:: Job ::
Reproduce the forum thread on polls below word for word, from "That comes next" to "season on polling?".
** start of Document passage **
# Favourite Poll Poll



## EddieRUKiddingVarese (Jan 8, 2013)

Throught I'd add to the collection - which is your favourite Poll since we have had so many its time to vote


----------



## Pyotr (Feb 26, 2013)

Can't believe nobody asked you this question yet. Ok, I have to do it.

How come I can't vote for "Favourite Poll Poll "?


----------



## Taggart (Feb 14, 2013)

Thank you Eddie I'm spoilt for choice. You've included one of mine *twice*. I wonder which one will win?


----------



## Ingélou (Feb 10, 2013)

Crumbs - can't have the vote split in this way. If you're voting for Taggart's 'what would you like to be remembered as', please pick the top slot. Thanks. :cheers:


----------



## quack (Oct 13, 2011)

North, Barber, Poor (R.S. Bridges), caber, telegraph


----------



## EddieRUKiddingVarese (Jan 8, 2013)

Pyotr said:


> Can't believe nobody asked you this question yet. Ok, I have to do it.
> 
> How come I can't vote for "Favourite Poll Poll "?


That comes next


----------



## EddieRUKiddingVarese (Jan 8, 2013)

I'm sure KenOC can arrange a poll for the polls on polling.

In fact, why not lets have a poll on who is most likely to instigate such a poll, while were at it. 

By the way, is there an open season on polling?


----------



## EddieRUKiddingVarese (Jan 8, 2013)

Polling is back in season


----------
** end of Document passage **
** start of Records **
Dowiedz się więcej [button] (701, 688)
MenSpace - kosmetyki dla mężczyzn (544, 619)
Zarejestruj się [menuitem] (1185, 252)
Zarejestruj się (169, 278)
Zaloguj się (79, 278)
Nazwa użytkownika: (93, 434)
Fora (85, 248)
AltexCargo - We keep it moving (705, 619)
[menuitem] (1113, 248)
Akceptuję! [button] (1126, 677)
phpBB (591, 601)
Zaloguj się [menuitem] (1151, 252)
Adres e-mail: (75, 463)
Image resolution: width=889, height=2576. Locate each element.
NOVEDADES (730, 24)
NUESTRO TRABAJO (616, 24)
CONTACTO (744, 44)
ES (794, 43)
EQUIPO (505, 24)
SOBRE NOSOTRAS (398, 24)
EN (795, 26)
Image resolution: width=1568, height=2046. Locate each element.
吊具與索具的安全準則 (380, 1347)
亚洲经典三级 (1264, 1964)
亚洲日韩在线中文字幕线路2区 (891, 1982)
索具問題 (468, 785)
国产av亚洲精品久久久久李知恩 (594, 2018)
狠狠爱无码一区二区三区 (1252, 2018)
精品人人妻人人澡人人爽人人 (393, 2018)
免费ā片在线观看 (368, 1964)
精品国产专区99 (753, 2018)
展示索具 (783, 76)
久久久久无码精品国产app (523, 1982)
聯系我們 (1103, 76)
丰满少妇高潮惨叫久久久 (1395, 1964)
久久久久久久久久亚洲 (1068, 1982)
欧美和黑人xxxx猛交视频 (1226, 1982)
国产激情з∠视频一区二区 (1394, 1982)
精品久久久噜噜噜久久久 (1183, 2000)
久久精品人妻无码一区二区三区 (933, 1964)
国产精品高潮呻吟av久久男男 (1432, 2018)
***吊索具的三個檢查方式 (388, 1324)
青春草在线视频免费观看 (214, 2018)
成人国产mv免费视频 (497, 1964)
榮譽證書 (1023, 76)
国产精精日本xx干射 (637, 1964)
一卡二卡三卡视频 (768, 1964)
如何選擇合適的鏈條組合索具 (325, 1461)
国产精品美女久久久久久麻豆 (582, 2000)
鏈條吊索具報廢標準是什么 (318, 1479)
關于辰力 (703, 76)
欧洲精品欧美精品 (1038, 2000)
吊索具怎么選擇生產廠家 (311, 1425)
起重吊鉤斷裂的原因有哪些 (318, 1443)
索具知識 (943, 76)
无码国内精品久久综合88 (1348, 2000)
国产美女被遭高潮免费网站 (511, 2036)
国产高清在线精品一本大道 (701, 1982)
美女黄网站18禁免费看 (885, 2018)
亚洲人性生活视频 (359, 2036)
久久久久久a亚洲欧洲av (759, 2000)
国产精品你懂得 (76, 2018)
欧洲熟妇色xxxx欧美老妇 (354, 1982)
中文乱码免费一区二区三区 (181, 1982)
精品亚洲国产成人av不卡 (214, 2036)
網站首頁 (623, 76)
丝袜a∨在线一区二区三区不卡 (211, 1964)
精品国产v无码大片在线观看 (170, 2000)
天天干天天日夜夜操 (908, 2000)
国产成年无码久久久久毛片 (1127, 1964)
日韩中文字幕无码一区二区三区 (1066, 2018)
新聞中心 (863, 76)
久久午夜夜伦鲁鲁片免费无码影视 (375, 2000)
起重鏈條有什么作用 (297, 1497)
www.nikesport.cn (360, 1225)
** end of Records **
:: Result of this task ::
That comes next


----------



## EddieRUKiddingVarese (Jan 8, 2013)

I'm sure KenOC can arrange a poll for the polls on polling.

In fact, why not lets have a poll on who is most likely to instigate such a poll, while were at it. 

By the way, is there an open season on polling?